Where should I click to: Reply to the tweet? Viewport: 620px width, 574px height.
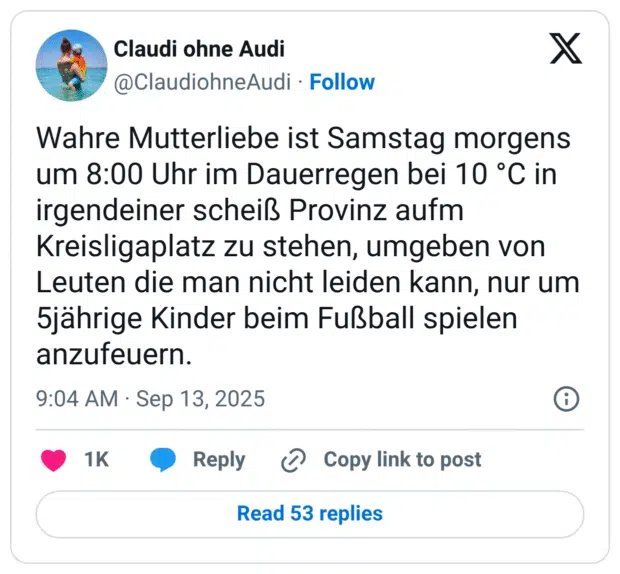click(198, 460)
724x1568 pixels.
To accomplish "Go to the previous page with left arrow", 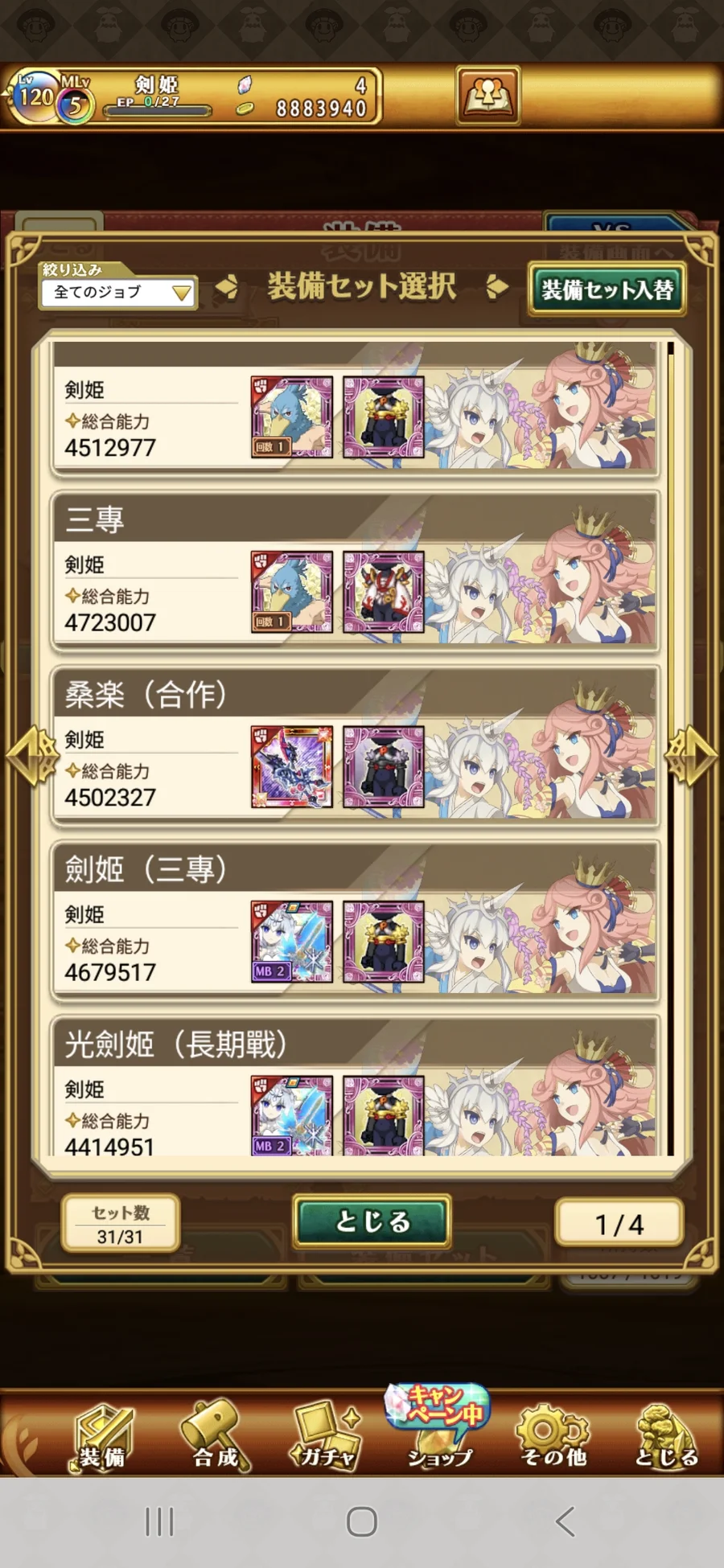I will point(31,756).
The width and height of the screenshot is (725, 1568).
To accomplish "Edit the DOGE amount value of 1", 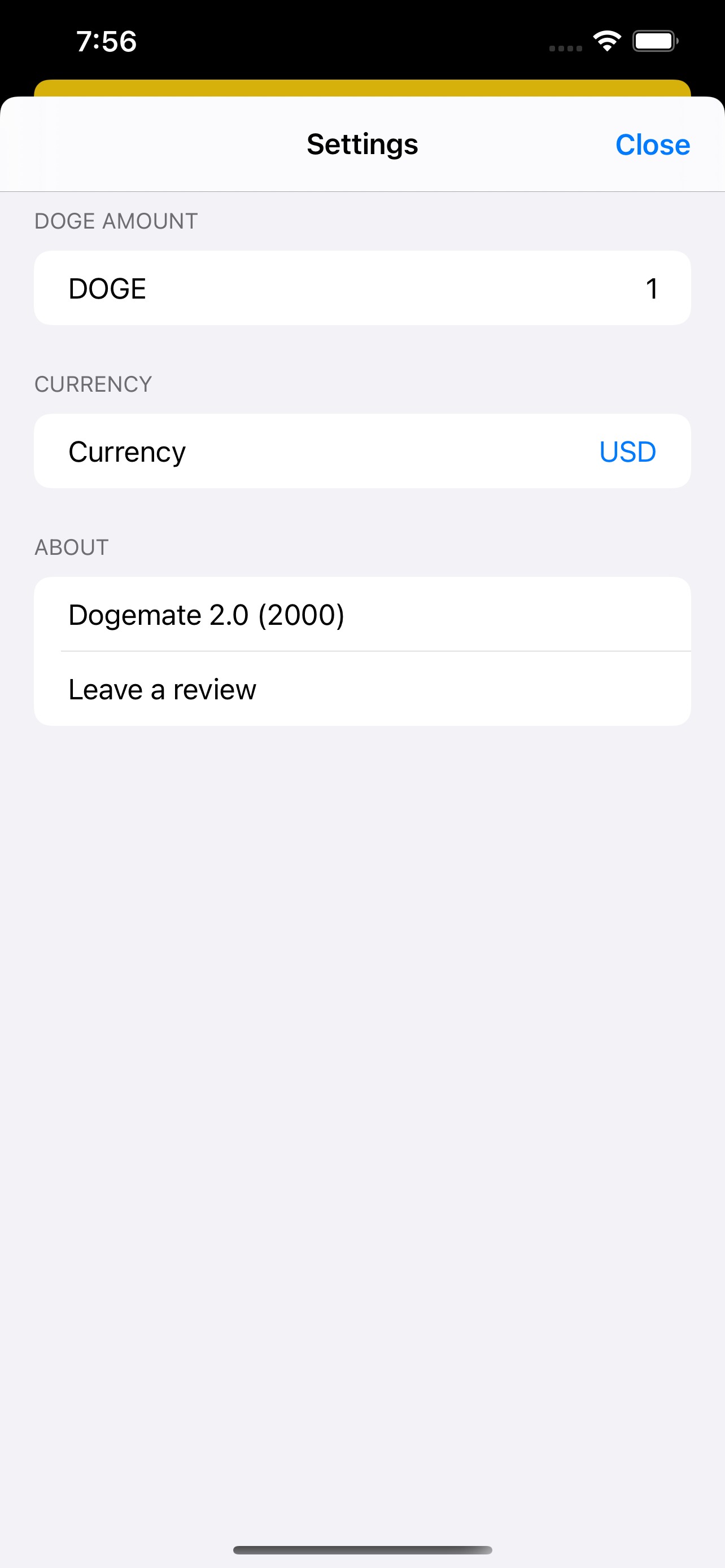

⁂

## [EXERCISE DESCRIPTION]
Report every line of the material above that contains the string "width", copying each such line in full. Matching is case-sensitive.

## [RIGHT ANSWER]
Where should I click to: Reply to the tweet? Viewport: 620px width, 574px height.
The width and height of the screenshot is (725, 1568).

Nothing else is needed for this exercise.